Reines concluded that it would be “inappropriate” for them to work together on the Stevens story, and referred to Rosen to a different State employee for guidance.

In a lengthy response, Rosen acknowledged being re-assigned from the State Department beat but did not elaborate on what preceded the move:

As government officials never tire of telling reporters, and as is certainly apt in this instance, you were not privy to the decision-making process involved when I was re-assigned from State (in late July 2009) and accordingly it would not be a safe assumption for you to assume that you know why, or “remember why” said decision was made. This would be the case whether your purported understanding, or memory, is “vivid,” dim, or otherwise.

In the same reply, Rosen wrote, “I did not have—and do not today have—the faintest idea of what Hastings was talking (or writing) about.”

The State Department began releasing Reines’ emails with reporters last year, after Gawker Media sued the agency for failing to comply with our Freedom of Information Act request for them. Structured in monthly installments, the emails disclosed thus far have been haphazardly organized by the State Department’s FOIA office, making it difficult to discern the chronology and context of certain exchanges.

So it’s unclear, based on the latest releases, whether or not Reines and Rosen exchanged any emails of substance between September 2012 and January 2013, when Reines notified Virginia Moseley and Caroline Adler about the alleged circumstances of Rosen’s re-assignment. The only indication that the two men communicated during that period of time consists of a short note from Rosen to Reines on December 16, 2012, which reads in part: “I think you’ve blown off my last three requests for information—and they have been very basic stuff.” Reines does not appear to have replied to Rosen’s message.

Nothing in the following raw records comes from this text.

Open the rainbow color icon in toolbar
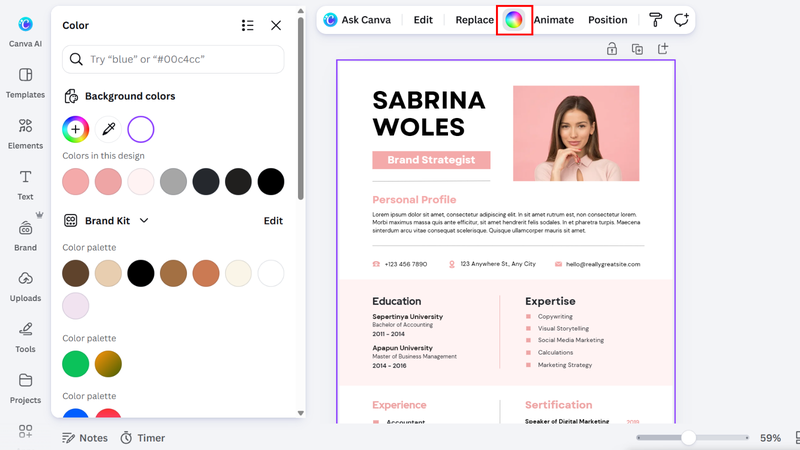 point(514,20)
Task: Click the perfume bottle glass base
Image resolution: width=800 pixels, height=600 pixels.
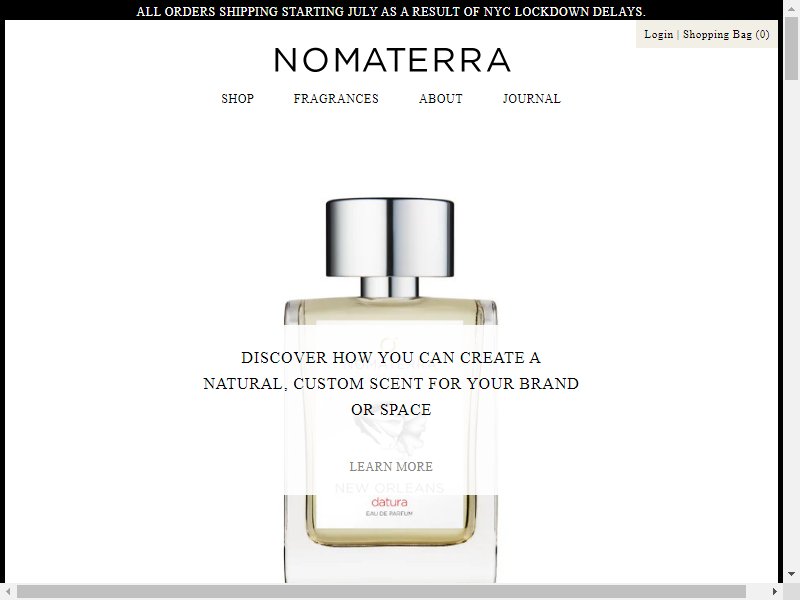Action: [390, 561]
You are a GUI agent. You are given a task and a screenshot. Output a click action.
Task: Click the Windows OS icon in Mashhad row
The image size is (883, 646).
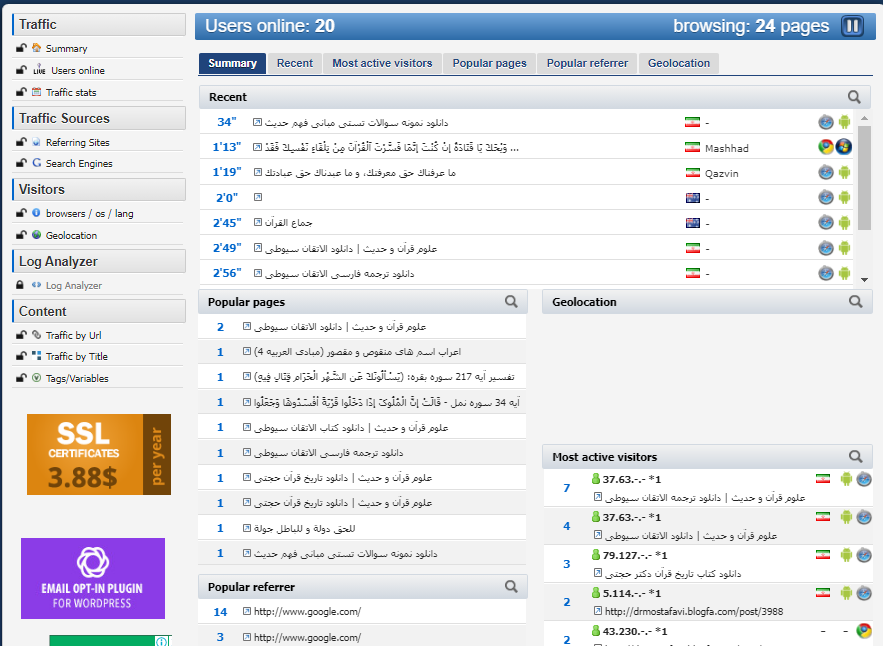point(844,147)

Taken together, Reines’s emails suggest he came to believe Rosen had been re-assigned from the State Department over allegations of sexual harassment; and that someone had later spread rumors indicating Reines, rather than Rosen, had been accused of sexual harassment. This theory largely comports with what Reines wrote in an email to Gawker last year, after we asked him what Hastings had been talking about. Reines alleged that a Fox reporter had been accused of harassment, but not identify him or her:

I don’t know what he was referring to. And given his death I’m reluctant to guess. But I think he was referencing a rumor that stemmed from State’s FOX reporter being removed from the State beat because of a sexual harassment charge against him by a colleague, and said reporter tried to blame me. Which never made sense why he thought that would work. But I guess it kinda did if you’re asking me more than two years later.

There are some discrepancies in this account. In his email to Moseley, for example, Reines implied that Rosen had been re-assigned two years prior, which would have been in or around January 2011. But according to Rosen’s September 2012 reply to Reines, Fox re-assigned him much earlier, in July 2009.

Furthermore, it’s not immediately obvious that Hastings was, in fact, alluding to rumors concerning sexual harassment. “I now understand what women say about you” could mean a lot of things. Indeed, Reines’s relationship with women had been the subject of some prior coverage. A 2011 Washington Post profile noted that, when he first arrived in Washington to work for a congresswoman in 2000, Reines actively encouraged reporters to talk about his dating life: “Begrudgingly admiring colleagues studied how he wore women down with unabashed persistence. He became a frequent tipster — often about his own exploits — to online gossips. His bravado sometimes backfired, earning him a 2007 mention on the Web site DontDateHimGirl.com.”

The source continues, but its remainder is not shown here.